- [PROVIDED RECORDS]
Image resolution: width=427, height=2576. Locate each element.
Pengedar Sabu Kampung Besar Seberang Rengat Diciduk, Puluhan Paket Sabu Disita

* * *

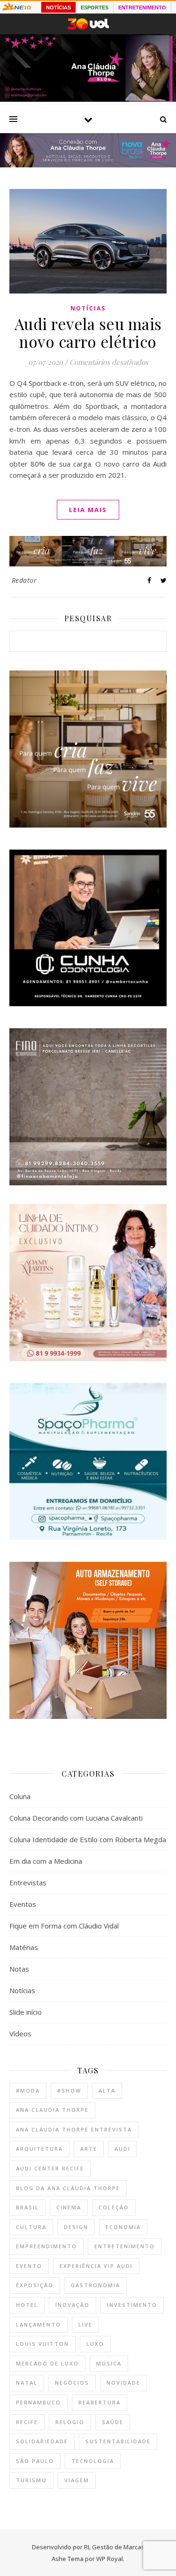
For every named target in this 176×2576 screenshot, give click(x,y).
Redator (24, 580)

* * *

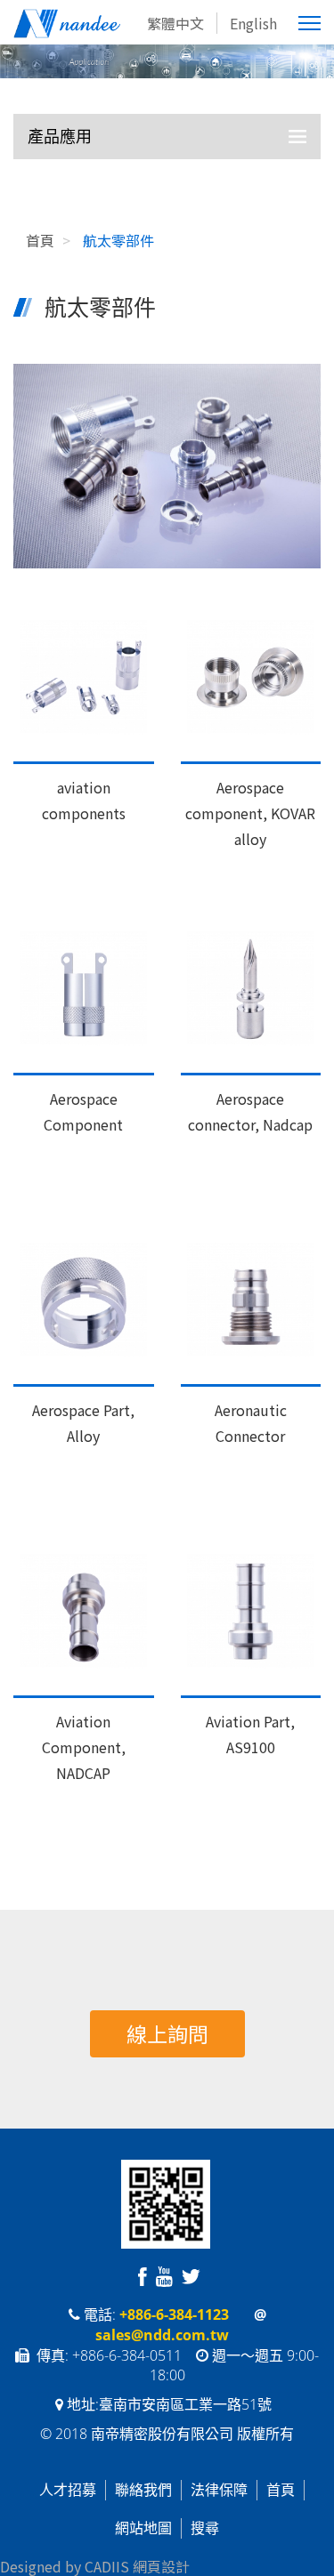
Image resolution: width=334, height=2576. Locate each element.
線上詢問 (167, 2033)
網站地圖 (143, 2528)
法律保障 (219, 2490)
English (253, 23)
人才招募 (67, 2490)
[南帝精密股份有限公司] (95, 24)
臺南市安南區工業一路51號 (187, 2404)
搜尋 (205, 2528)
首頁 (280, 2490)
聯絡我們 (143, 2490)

- [TASK STATEMENT] Among the lines of the material, find those holding the word "element" and return them.

- [RESPONSE TO THE EXERCISE]
Image resolution: width=427, height=2576. Locate each element.
Image resolution: width=334, height=2576. Locate each element.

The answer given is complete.